1997 was the year of Titanic. No one else won any Oscars, no other movie even got watched. Or that's what most people's memories seem to say. Titanic is an iconic movie, a great love story and a groundbreaking disaster flick. Despite all it's technical achievements though, a real movie buff knows that not only was Titanic not the best movie of 1997 it wasn't even the best disaster movie of 1997.
Hot Stuff
That distinction lies with a sadly lesser known film called Volcano.
Volcano follows Tommy Lee Jones (so it's already a win) as Mike Roark, the head of the Los Angeles Office of Emergency Management, as he tries to keep millions of people safe from the eruption of a volcano that suddenly appeared in downtown L.A.
I have to take a moment because I just love the plot that much.
A-List Cast
Roark, Anne Heche's Vulcanolgist Amy Barnes, and co-worker Emmit Reese (played by Don Cheadle years before he came to America's attention) have to divert a deadly flow of lava through the streets of L.A.
And in THIS traffic?
It has incredible special effects (for the time and even by some of today's standards) and never got the recognition it deserves.
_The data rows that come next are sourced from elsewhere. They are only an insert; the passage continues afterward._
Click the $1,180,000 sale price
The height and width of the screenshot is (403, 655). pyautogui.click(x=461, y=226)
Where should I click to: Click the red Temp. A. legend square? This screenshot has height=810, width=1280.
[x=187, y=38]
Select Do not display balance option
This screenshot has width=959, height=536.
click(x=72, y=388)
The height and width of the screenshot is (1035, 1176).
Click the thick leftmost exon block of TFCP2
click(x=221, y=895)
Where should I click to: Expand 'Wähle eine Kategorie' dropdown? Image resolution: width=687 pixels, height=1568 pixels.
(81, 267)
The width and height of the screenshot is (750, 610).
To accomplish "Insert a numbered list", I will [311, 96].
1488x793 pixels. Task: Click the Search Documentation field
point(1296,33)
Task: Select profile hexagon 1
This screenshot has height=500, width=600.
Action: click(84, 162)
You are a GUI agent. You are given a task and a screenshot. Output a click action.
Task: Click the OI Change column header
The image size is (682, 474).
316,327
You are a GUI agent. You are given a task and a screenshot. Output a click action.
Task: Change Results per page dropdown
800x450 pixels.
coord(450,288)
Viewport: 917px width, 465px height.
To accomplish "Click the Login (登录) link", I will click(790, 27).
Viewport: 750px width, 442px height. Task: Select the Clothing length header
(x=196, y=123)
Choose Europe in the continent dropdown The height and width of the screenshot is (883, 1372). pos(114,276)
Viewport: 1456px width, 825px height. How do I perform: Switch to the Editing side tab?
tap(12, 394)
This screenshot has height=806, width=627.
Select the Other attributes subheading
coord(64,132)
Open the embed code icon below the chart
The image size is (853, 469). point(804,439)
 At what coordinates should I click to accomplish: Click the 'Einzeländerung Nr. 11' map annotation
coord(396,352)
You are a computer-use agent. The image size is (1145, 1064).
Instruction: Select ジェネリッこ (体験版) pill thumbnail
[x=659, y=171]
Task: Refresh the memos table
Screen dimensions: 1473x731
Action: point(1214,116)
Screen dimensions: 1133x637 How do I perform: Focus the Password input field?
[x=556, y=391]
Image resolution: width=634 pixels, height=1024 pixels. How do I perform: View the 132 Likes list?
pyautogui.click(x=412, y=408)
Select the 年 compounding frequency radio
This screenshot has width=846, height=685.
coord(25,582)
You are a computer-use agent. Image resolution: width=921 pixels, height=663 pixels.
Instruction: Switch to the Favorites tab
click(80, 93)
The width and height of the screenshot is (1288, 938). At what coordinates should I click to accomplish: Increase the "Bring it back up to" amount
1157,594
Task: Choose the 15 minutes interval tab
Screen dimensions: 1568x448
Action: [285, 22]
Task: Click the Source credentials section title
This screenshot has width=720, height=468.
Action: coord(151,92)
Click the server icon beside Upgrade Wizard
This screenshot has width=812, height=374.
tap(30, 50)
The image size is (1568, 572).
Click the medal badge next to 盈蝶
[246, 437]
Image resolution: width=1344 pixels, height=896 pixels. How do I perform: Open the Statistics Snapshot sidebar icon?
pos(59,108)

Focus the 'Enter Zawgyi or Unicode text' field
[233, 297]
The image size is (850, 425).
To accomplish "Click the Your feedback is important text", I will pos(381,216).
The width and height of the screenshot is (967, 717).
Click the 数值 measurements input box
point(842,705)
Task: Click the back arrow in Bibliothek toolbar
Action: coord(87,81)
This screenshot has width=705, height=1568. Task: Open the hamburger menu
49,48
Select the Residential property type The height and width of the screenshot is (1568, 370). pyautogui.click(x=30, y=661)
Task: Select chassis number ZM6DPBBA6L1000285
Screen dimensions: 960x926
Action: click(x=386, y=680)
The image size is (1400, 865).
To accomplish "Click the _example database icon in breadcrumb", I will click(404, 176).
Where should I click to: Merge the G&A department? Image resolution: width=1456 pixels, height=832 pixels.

That's probably due in large part to Dante's Peak exploding into theaters just a few months before the release of Volcano.
Volcanoes were really "in" in 1997.
Surprising Depth
Not just dealing with the urban planning nightmare of surprise volcano, the movie also touches on elements of civil unrest, racism, parenthood and other themes.
Also Tommy Lee is at his grumpiest best which is always fun.
It's really not even close, but with the success of Titanic so well-documented I'll have to be contented with my own grumpy rumblings.